◆ READING TEXT
<<<<

Root-cause hypotheses should be falsifiable. Examples: ranking model change reduced feed impressions, notification send volume dropped, app crash rate increased, a country-specific outage reduced sessions, or an experiment ramp changed exposure mix. Each hypothesis maps to a metric split that should move predictably.

Worked example

For “How would you investigate a sudden drop in `DAU`?”, start by clarifying the definition of `DAU`: logged-in users, unique users with any app activity, timezone used, inclusion of web, and whether the drop is absolute or relative. Then ask when the drop started, whether it is one time bucket or persistent, and whether the observed drop exceeds historical volatility for the same weekday and season.

A strong answer would organize around four pillars: validate the metric, quantify the anomaly, localize the affected population, and generate causal hypotheses. For validation, compare `DAU` against related metrics like `sessions`, `app_opens`, `feed_viewers`, login success, and event logging volume. For quantification, build an expected baseline using the prior 6–8 weeks with day-of-week controls and compute residuals or confidence bands. For localization, segment by platform, country, app version, acquisition channel, and new vs returning users to identify where the deviation is concentrated.

>>>>

◆ RAW DATA
<<<<

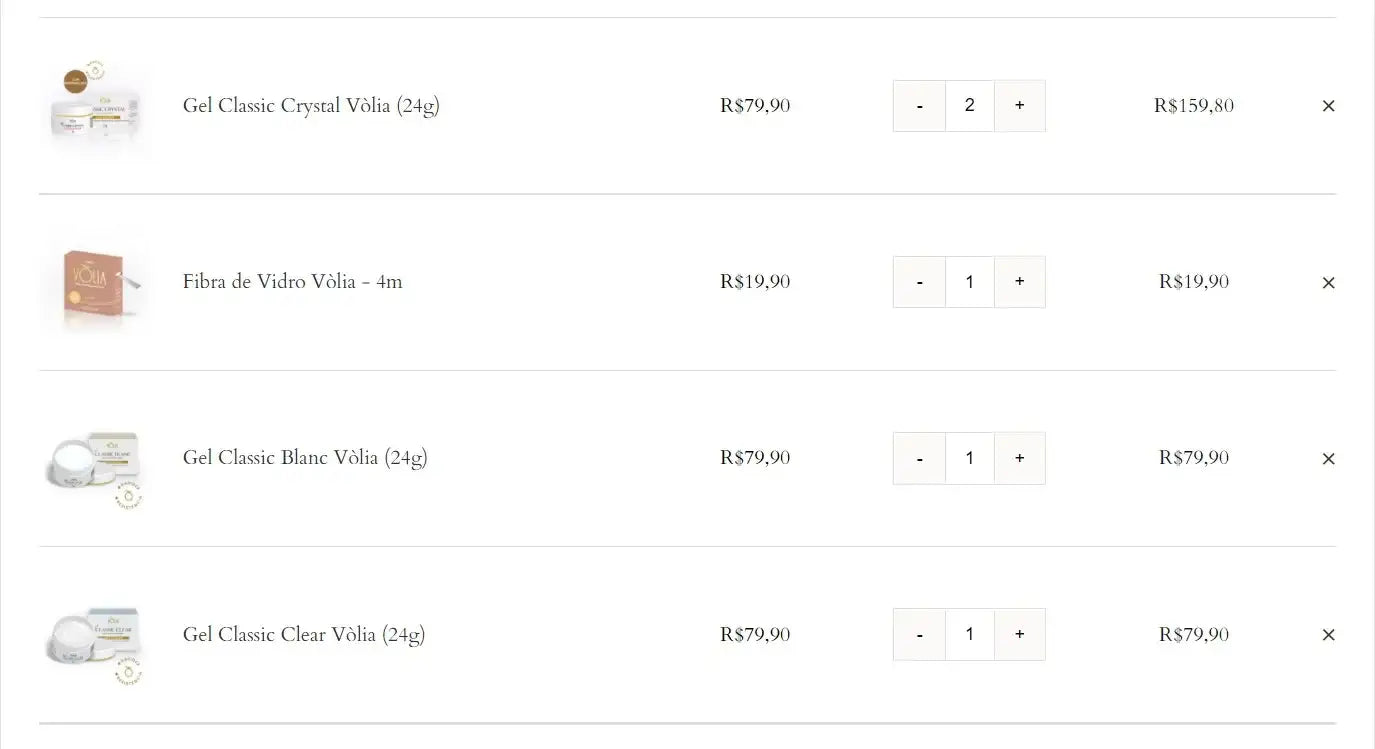Screen dimensions: 1375x749
Task: Remove Gel Classic Blanc Vòlia from cart
Action: point(1328,459)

>>>>

◆ REQUIRED TASKS
#1 In the passage on investigating a sudden drop in DAU, revise the portion that begins at the words "Root-cause hypotheses should" and stops after "weekday and season.", replacing "metric split" with "segment breakdown".
#2 Pick up the passage on investigating a sudden drop in DAU after its last sentence and carry it forward.
The lines have no connection to the passage on investigating a sudden drop in DAU.

◆ TASK RESPONSES
#1
Root-cause hypotheses should be falsifiable. Examples: ranking model change reduced feed impressions, notification send volume dropped, app crash rate increased, a country-specific outage reduced sessions, or an experiment ramp changed exposure mix. Each hypothesis maps to a segment breakdown that should move predictably.

Worked example

For “How would you investigate a sudden drop in `DAU`?”, start by clarifying the definition of `DAU`: logged-in users, unique users with any app activity, timezone used, inclusion of web, and whether the drop is absolute or relative. Then ask when the drop started, whether it is one time bucket or persistent, and whether the observed drop exceeds historical volatility for the same weekday and season.

#2
One explicit tradeoff to flag is sensitivity versus false positives: an aggressive threshold catches incidents early but may page teams for normal weekend or holiday variation. A DS answer should recommend severity levels, such as “investigate if the residual exceeds 3 robust standard deviations for two consecutive hours, escalate if the drop affects more than X million users or persists across daily aggregation.” Close by saying that if you had more time, you would compare against experiment ramps, launch calendars, crash metrics, and external events to distinguish product impact from logging or ecosystem effects.

A second angle

For “How would you detect a change point in `time_spent` after a Feed ranking launch?”, the same concepts apply, but the framing shifts from open-ended incident triage to estimating whether a known intervention changed the metric trajectory. You would define pre/post windows, exclude ramp-up instability if needed, and compare exposed users to a suitable control or holdout group. Because `time_spent` is usually heavy-tailed, you might analyze winsorized means, medians, or per-user capped values rather than raw averages alone. The main constraint is confounding: if the launch coincided with seasonality, another experiment, or a traffic mix shift, a naive pre/post change point is not enough. A better answer combines time-series evidence with experiment or quasi-experimental reasoning.

Common pitfalls

Pitfall: Treating every spike or dip as a product anomaly.

A tempting answer is “calculate a z-score and alert above 3.” That misses weekly seasonality, holidays, launch calendars, and correlated metrics. A better answer explains the expected baseline first, then evaluates residual movement and persistence.

Pitfall: Jumping to root cause before validating the metric.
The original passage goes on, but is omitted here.